## Document text
>>

-6

I do not understand why the output of following program is 63:

#include <iostream>

int main() {
  int a = 20;
  a += a + ++a;
  std::cout << a;
}

I was expecting it to be 61. What exactly a += a + ++a; does?

LihO
  • 41,190
  • 11
  • 99
  • 167
user2747954
  • 97
  • 1
  • 5
  • 16

3 Answers3

3

Standard says: "Between the previous and next sequence point a scalar object shall have its stored value modified at most once by the evaluation of an expression" (5 Expressions, §4), i.e. the following:

a += a +  ++a

yields undefined behavior just like:

a = ++a;

does already. It also says: "the prior value shall be accessed only to determine the value to be stored", i.e. if you want to change a, you can use a in the same expression just to retrieve the previous value:

a = a + 1; // OK

... "otherwise the behavior is undefined."

LihO
  • 41,190
  • 11
  • 99
  • 167
  • Thank you, you mean to say this expression may generate unpredictable output, meaning sometime 63 sometime 21 and may be sometime 20. Can you pls explain little more – user2747954 Sep 26 '13 at 17:09
  • @user2747954: Undefined behavior generally means that anything can happen. This kind of behavior might vary depending on your compiler, the environment that you're using... sometimes it can result in code that works perfectly in 99.9% cases making a ticking bomb waiting for that 0.1%... if you know something produces undefined behavior, ***avoid it***. – LihO Sep 26 '13 at 17:13
1

You're triggering undefined behavior and there is no 'correct' answer. Your compiler can chose what order to evaluate the arguments of the plus operator.

<<

## Supplied data

>>

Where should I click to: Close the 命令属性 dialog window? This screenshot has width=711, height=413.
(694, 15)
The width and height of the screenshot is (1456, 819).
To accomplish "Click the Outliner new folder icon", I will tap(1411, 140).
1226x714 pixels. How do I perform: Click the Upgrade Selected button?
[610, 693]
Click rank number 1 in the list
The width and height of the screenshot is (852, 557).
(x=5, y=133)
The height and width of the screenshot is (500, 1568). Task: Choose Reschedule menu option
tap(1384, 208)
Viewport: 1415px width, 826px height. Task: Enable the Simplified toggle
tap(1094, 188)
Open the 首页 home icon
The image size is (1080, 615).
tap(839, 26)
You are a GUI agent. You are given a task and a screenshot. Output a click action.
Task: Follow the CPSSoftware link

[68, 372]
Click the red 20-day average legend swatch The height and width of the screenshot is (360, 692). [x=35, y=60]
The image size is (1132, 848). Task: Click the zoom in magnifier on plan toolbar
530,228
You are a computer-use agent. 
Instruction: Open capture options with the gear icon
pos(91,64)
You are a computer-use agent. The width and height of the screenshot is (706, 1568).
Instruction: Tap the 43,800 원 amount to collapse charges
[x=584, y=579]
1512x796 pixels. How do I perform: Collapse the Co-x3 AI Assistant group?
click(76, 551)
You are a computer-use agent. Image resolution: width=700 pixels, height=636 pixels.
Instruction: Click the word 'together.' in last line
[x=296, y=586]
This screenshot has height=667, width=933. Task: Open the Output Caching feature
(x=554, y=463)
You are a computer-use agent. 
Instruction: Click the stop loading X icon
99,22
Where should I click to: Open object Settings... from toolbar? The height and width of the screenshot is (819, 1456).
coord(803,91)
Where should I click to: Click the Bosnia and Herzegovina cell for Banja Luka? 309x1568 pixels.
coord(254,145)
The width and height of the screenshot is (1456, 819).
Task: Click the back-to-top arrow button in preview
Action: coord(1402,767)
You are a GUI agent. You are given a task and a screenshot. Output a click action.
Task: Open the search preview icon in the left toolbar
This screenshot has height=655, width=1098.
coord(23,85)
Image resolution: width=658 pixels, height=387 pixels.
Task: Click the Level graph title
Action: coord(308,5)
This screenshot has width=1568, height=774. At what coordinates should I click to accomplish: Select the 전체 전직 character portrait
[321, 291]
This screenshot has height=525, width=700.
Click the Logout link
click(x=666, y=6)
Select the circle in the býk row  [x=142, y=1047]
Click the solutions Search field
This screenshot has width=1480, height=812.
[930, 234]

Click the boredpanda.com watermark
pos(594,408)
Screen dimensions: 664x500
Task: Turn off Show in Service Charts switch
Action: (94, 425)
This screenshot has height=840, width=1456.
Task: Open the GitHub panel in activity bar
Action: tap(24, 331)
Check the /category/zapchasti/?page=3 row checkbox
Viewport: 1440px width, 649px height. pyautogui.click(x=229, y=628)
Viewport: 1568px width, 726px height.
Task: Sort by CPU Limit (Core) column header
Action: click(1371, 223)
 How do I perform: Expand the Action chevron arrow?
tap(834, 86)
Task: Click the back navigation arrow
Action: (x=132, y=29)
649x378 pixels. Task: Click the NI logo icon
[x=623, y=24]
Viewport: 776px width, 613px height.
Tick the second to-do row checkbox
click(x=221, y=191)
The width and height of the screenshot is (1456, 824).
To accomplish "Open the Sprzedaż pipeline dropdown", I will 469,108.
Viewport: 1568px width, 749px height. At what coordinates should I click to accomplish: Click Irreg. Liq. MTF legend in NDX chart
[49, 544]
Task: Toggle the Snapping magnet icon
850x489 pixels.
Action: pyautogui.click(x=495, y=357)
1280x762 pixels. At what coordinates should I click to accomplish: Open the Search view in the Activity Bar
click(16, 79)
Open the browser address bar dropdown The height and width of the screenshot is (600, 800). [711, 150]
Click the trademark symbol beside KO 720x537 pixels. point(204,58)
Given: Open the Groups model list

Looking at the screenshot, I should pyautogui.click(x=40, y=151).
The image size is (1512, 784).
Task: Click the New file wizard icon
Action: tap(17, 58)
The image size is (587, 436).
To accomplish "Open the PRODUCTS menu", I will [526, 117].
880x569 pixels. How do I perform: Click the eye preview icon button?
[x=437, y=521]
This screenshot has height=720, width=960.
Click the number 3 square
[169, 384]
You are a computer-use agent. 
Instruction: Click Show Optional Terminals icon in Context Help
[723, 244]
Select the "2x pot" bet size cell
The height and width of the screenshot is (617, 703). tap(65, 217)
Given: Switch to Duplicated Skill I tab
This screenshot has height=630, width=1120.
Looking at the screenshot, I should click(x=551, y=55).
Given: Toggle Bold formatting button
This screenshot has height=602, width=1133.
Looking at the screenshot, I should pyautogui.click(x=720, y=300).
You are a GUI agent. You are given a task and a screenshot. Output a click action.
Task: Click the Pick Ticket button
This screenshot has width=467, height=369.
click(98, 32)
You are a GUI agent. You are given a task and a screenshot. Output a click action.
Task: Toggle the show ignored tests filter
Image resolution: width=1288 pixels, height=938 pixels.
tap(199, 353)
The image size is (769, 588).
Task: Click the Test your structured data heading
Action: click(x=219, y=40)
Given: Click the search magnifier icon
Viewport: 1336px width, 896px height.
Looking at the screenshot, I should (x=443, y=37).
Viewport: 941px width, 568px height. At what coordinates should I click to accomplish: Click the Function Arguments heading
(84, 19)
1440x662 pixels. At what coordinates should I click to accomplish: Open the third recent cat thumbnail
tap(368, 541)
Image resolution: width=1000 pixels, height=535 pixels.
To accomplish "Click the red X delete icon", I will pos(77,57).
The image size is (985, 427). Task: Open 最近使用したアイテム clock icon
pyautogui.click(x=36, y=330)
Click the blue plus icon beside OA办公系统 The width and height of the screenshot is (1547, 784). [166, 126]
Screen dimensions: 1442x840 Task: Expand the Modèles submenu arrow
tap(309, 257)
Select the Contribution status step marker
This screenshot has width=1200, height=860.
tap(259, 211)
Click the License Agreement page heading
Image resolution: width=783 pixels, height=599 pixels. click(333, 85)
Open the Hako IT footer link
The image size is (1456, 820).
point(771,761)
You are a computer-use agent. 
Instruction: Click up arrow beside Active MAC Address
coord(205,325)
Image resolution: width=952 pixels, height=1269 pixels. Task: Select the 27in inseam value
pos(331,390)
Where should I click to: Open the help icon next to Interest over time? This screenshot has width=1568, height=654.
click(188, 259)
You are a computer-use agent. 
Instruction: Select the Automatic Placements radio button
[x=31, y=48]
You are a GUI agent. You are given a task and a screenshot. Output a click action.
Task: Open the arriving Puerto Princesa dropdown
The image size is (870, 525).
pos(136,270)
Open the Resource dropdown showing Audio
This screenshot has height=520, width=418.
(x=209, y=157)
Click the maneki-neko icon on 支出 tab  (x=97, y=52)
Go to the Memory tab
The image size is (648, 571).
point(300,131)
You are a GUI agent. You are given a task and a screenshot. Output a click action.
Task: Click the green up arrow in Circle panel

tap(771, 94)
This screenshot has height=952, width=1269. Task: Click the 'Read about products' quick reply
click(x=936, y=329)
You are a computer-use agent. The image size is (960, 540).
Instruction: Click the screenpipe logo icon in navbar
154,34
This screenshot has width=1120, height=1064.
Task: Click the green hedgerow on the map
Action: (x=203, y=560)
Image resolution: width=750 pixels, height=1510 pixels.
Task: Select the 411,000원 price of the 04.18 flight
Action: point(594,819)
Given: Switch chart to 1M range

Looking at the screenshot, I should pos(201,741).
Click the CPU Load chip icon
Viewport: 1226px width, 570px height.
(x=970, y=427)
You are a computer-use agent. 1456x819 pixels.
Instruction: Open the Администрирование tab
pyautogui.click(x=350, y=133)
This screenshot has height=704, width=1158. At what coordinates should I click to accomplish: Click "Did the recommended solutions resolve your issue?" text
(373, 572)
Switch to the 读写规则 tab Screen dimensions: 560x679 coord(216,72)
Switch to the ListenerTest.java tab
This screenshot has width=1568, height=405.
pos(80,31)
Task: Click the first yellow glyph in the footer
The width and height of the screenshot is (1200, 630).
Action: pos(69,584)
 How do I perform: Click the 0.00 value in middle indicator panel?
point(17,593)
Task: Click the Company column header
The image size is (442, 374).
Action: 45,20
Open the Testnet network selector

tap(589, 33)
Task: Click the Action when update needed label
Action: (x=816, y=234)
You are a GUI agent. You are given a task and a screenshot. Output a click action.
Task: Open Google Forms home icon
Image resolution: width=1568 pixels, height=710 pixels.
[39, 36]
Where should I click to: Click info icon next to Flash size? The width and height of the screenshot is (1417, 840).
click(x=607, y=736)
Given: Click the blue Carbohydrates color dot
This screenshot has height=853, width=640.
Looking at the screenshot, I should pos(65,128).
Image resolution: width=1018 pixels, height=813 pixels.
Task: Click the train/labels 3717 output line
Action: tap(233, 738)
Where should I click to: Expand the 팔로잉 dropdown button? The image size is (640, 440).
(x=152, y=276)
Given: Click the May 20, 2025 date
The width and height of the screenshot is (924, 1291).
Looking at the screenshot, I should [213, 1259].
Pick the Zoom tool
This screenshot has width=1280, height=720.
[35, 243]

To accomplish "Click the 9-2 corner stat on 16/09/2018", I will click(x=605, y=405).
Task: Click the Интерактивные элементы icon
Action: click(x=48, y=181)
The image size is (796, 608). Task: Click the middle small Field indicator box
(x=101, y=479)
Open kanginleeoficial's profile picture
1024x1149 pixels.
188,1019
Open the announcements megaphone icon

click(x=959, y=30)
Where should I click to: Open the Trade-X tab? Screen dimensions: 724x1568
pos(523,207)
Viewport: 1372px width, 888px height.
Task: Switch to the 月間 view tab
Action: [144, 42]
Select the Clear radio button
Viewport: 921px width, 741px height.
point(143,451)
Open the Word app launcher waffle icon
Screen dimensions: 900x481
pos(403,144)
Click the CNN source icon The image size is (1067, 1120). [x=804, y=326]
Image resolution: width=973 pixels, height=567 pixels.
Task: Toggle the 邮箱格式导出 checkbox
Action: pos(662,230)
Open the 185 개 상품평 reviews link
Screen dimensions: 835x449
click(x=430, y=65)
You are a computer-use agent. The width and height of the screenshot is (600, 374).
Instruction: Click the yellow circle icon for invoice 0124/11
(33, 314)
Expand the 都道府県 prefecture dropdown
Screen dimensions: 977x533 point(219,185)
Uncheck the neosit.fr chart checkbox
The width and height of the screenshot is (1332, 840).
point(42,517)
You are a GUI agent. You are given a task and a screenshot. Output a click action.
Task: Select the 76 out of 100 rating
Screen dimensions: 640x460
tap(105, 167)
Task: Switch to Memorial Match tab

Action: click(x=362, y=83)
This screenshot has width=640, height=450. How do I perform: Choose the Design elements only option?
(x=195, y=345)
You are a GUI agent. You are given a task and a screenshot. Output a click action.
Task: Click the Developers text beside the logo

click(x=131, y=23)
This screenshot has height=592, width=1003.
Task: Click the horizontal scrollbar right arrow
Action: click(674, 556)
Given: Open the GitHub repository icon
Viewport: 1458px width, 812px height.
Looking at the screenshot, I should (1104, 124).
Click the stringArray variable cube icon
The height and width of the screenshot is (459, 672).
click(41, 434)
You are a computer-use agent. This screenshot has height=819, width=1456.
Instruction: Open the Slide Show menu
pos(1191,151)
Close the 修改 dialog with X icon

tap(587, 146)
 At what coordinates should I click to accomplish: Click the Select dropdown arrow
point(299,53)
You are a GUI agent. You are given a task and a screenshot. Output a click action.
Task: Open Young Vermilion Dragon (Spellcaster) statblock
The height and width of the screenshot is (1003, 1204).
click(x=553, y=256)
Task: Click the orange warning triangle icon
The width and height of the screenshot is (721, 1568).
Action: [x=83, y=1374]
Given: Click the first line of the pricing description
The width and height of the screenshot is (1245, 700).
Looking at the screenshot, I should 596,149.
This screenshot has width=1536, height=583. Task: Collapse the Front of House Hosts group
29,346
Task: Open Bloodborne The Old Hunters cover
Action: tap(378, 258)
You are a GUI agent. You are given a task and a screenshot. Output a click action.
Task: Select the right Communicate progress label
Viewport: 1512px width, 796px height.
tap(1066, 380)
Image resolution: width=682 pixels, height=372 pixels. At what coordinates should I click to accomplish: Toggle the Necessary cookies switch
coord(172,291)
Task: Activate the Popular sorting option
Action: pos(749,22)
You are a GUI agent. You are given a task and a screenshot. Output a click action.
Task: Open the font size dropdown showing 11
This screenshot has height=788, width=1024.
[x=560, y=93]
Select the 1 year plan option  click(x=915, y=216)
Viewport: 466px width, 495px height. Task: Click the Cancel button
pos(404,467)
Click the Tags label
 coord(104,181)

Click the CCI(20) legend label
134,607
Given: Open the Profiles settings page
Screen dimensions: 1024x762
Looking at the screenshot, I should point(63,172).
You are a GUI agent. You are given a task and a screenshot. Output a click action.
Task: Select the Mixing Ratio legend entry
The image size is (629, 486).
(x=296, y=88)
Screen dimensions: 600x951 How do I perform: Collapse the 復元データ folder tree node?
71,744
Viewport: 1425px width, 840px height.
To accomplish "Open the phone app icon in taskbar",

<<

## Work instructions
1. In the C++ thread, answer each of the following:
(a) What output did the asker expect from the program?
(b) Which assignment does the first answer mark as OK?
(c) According to the last answer, what can the compiler choose?
2. Please turn the records into a numbered list, starting with their first line and going on through the line that contains "Action: coord(1402,767)". Leave out blank lines.

## Solutions to the tasks
1.
(a) 61
(b) a = a + 1;
(c) The order in which to evaluate the arguments of the plus operator.

2.
1. Where should I click to: Close the 命令属性 dialog window? This screenshot has width=711, height=413.
2. (694, 15)
3. The width and height of the screenshot is (1456, 819).
4. To accomplish "Click the Outliner new folder icon", I will tap(1411, 140).
5. 1226x714 pixels. How do I perform: Click the Upgrade Selected button?
6. [610, 693]
7. Click rank number 1 in the list
8. The width and height of the screenshot is (852, 557).
9. (x=5, y=133)
10. The height and width of the screenshot is (500, 1568). Task: Choose Reschedule menu option
11. tap(1384, 208)
12. Viewport: 1415px width, 826px height. Task: Enable the Simplified toggle
13. tap(1094, 188)
14. Open the 首页 home icon
15. The image size is (1080, 615).
16. tap(839, 26)
17. You are a GUI agent. You are given a task and a screenshot. Output a click action.
18. Task: Follow the CPSSoftware link
19. [68, 372]
20. Click the red 20-day average legend swatch The height and width of the screenshot is (360, 692). [x=35, y=60]
21. The image size is (1132, 848). Task: Click the zoom in magnifier on plan toolbar
22. 530,228
23. You are a computer-use agent. 
24. Instruction: Open capture options with the gear icon
25. pos(91,64)
26. You are a computer-use agent. The width and height of the screenshot is (706, 1568).
27. Instruction: Tap the 43,800 원 amount to collapse charges
28. [x=584, y=579]
29. 1512x796 pixels. How do I perform: Collapse the Co-x3 AI Assistant group?
30. click(76, 551)
31. You are a computer-use agent. Image resolution: width=700 pixels, height=636 pixels.
32. Instruction: Click the word 'together.' in last line
33. [x=296, y=586]
34. This screenshot has height=667, width=933. Task: Open the Output Caching feature
35. (x=554, y=463)
36. You are a computer-use agent. 
37. Instruction: Click the stop loading X icon
38. 99,22
39. Where should I click to: Open object Settings... from toolbar? The height and width of the screenshot is (819, 1456).
40. coord(803,91)
41. Where should I click to: Click the Bosnia and Herzegovina cell for Banja Luka? 309x1568 pixels.
42. coord(254,145)
43. The width and height of the screenshot is (1456, 819).
44. Task: Click the back-to-top arrow button in preview
45. Action: coord(1402,767)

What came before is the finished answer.